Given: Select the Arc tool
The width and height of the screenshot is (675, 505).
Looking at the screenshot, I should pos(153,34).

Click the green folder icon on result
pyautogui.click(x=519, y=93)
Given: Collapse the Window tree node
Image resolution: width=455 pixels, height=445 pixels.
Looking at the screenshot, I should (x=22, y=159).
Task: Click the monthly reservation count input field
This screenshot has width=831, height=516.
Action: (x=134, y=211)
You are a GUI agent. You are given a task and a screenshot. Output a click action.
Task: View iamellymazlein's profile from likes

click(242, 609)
...
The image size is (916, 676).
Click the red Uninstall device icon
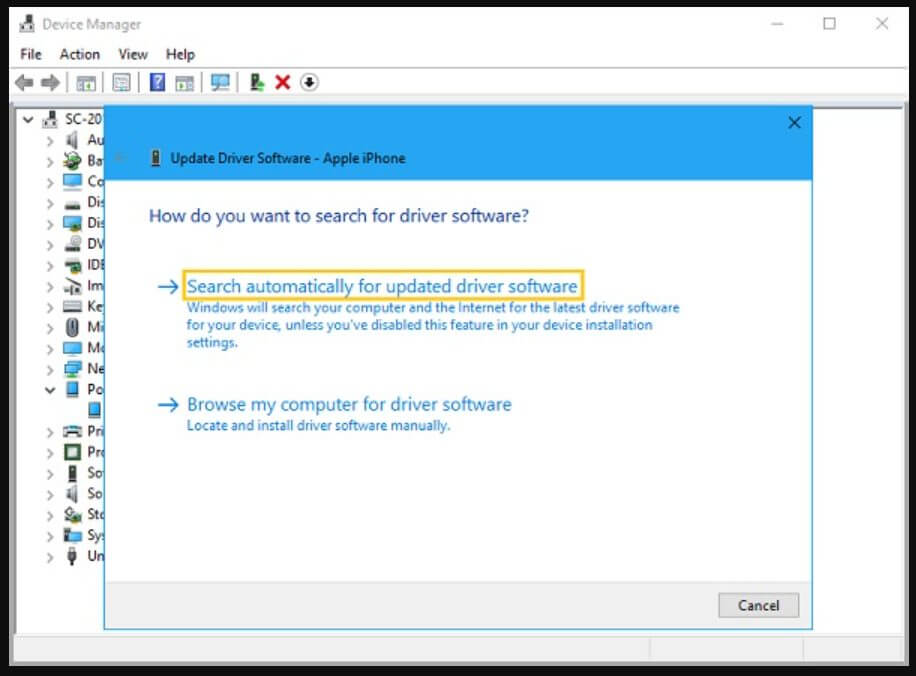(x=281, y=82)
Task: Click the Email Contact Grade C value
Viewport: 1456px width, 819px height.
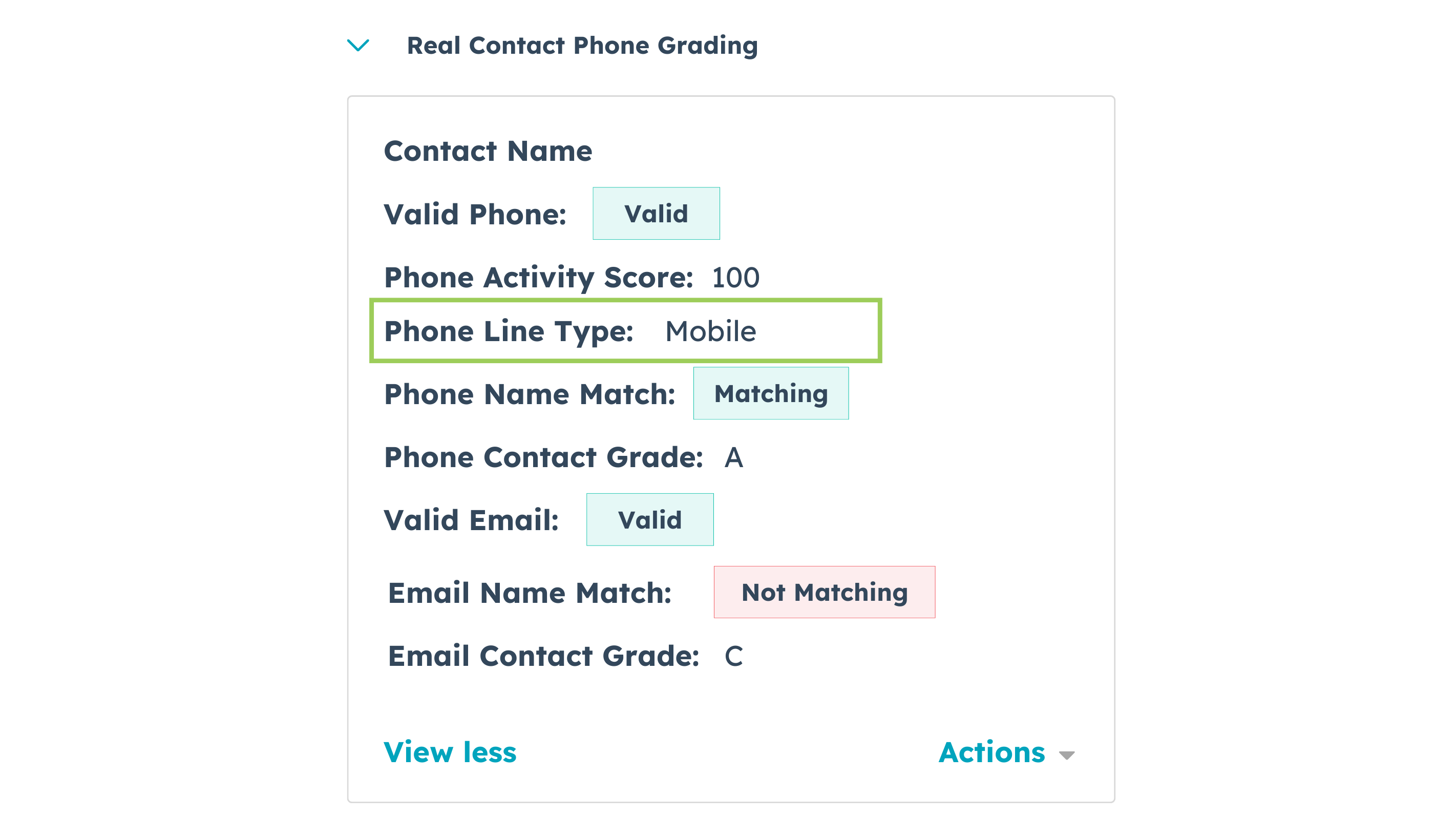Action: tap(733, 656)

Directions for this task → Beginning at the line with "Given: Select the Arc tool" and stopping after the line with "Given: Collapse the Window tree node", please write out every line of the data above exactly and nothing else.

Finished exercise →
Given: Select the Arc tool
The width and height of the screenshot is (675, 505).
Looking at the screenshot, I should pos(153,34).

Click the green folder icon on result
pyautogui.click(x=519, y=93)
Given: Collapse the Window tree node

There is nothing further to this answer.